Fresh evidence of the impact of the plunging oil price emerged on Tuesday when business leaders in Russia and other energy-producing nations said it had knocked their confidence in the outlook for the world economy.
After being the most upbeat executives at last year’s meeting of the World Economic Forum, the plunge in the value of the rouble caused by the collapsing cost of crude has badly affected the mood of Russian bosses polled by PricewaterhouseCoopers.
PwC said their annual survey of business leaders showed a less bullish mood than a year ago and, published on the eve of the start of the four day gathering in the Swiss mountains, coincided with a move by the International Monetary Fund to downgrade its forecasts for of world growth.
The Washington-based IMF said the boost from lower oil prices is being outweighed by a host of negative factors and it now expects global growth to edge up only slightly from 3.3% last year to 3.5% this year. That is down from a 3.8% forecast for 2015 in its World Economic Outlook published in October. It forecasts growth picking up only slightly next year and cut its 2016 forecasts from 4% to 3.7%.

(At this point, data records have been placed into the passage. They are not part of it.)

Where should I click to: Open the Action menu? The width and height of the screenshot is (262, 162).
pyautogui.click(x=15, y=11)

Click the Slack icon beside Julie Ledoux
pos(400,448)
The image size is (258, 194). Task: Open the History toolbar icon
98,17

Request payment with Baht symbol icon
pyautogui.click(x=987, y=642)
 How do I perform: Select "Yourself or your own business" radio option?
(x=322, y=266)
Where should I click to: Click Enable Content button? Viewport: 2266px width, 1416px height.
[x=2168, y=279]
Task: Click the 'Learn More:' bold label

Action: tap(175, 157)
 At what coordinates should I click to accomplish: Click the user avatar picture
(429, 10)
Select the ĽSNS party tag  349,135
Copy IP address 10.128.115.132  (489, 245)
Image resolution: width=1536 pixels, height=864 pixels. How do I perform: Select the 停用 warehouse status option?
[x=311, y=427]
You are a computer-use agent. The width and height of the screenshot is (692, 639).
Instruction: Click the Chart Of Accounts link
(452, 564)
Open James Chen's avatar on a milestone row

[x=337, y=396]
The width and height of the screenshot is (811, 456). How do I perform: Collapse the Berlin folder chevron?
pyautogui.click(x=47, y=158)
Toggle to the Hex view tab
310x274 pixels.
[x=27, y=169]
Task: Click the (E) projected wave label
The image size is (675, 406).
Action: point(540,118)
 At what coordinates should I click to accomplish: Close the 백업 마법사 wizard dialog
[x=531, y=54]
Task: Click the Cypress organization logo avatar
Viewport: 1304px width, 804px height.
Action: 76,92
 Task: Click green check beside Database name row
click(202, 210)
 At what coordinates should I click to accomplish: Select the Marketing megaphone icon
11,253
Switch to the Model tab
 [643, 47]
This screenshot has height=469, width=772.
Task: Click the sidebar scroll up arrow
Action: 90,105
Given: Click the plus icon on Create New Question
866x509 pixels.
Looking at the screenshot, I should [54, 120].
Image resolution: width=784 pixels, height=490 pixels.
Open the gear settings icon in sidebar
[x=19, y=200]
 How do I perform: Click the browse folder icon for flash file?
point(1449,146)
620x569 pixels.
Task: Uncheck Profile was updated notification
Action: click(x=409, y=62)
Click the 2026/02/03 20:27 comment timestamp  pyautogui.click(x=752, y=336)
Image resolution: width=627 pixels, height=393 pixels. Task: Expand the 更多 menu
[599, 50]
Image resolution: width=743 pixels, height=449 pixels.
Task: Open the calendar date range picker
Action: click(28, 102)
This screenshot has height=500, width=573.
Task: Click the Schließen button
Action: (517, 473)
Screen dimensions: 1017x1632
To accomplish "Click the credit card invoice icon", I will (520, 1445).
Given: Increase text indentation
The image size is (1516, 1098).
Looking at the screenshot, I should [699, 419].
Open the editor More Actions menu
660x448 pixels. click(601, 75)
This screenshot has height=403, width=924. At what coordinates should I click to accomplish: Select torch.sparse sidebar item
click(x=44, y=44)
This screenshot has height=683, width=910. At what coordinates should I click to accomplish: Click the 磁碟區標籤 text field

PwC surveyed 1,300 business leaders and found they were less optimistic that they were a year ago.
Last year 44% of chief executives surveyed thought global growth would improve but that has fallen to 37% for 2015. Dennis Nally, chairman of PwC said: “CEO confidence is down notably in oil-producing nations around the world as a result of plummeting crude oil prices. Russia CEOs, for example, were the most confident in last year’s survey, but are the least confident this year. Confidence also slipped among CEOs in the Middle East, Venezuela, and Nigeria “
More than twice as many of the company bosses as last year thought global economic growth will decline, more than twice as many as a year ago. The survey was conducted at the end of a year in which Chinese growth had slowed and the eurozone stagnated, raising expectations that Mario Draghi, head of the European Central Bank will try to bolster the eurozone by starting QE on Thursday.
Lower oil prices prompted the IMF to cut its outlook for big oil exporters, including Nigeria and Saudi Arabia. But it says the fall in the oil price, which for Brent crude is now below $50 a barrel, also presents opportunities to reform energy subsidies and taxes in both oil exporters and importers.
Olivier Blanchard, IMF director of research, said: “New factors supporting growth – lower oil prices, but also depreciation of euro and yen – are more than offset by persistent negative forces, including the lingering legacies of the crisis and lower potential growth in many countries”.
“This makes for a complicated mosaic ... good news for oil importers, bad news for oil exporters. Good news for commodity importers, bad news for exporters. Continuing struggles for the countries which show scars of the crisis, and not so for others. Good news for countries more linked to the euro and the yen, bad news for those more linked to the dollar,” Blanchard said.
The IMF left its UK forecasts largely the same, continuing to project growth of 2.7% this year.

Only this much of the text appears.